▶ _TASK BRIEF_
Nothing other than the lines from the one containing "At what coordinates" through the close of the entries below should be printed, each exactly.

EXERCISE DATA START

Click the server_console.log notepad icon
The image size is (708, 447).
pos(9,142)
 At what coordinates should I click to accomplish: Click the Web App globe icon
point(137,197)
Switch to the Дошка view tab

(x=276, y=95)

EXERCISE DATA END

▶ _YOUR SOLUTION_
 At what coordinates should I click to accomplish: Click the Web App globe icon
point(137,197)
Switch to the Дошка view tab

(x=276, y=95)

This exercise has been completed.